On player safety: The players' union has made safety a top priority in rewriting the CBA, since harmful hits have grabbed headlines in recent years. The owners might be more interested in just protecting marquee players, skeptics argue, because a concussion for Peyton Manning or a gruesome on-field death for Ben Roethlisberger (please, oh please) would be bad PR for the league.

The final version of the new CBA shows the compromise between the sides: player safety is protected with shorter off-season workouts, stricter penalties for causing injury and a greater emphasis on safety in mandatory day-long workshops. At the insistence of owners, however, the phrase "player safety" always appears in quotation marks.

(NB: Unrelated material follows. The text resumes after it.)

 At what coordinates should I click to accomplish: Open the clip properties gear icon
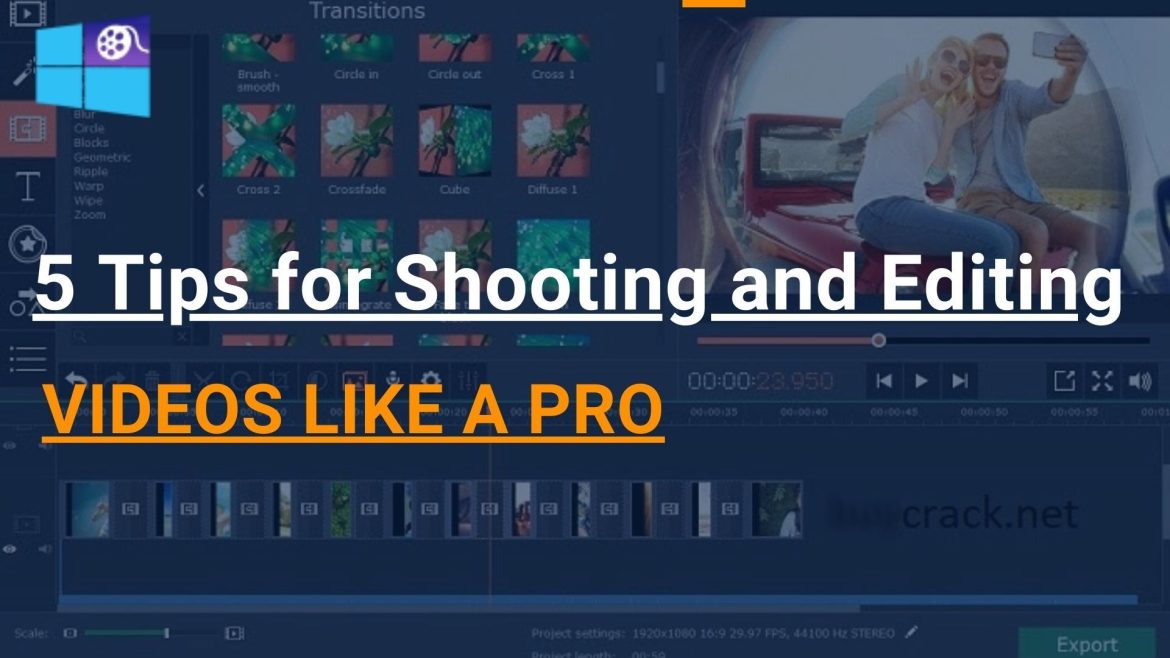coord(431,375)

On a rookie salary cap: Players relented in the new CBA by allowing a set salary structure for incoming athletes. Owners said the measure was necessary to limit sky-high rookie contracts. In the new deal, rookies' salaries are widely expected to be tied to draft position. Fortunately for rookies, owners slipped up by giving cancerous radish Al Davis the task of writing the rookie cap rules. In his senility, Davis instead designed and sewed the Rookie Cap, a hat that all incoming players must wear and pass among themselves throughout their first season.

With these stunning changes, it's sure to be a fantastic season! Except for the Broncos. Sorry.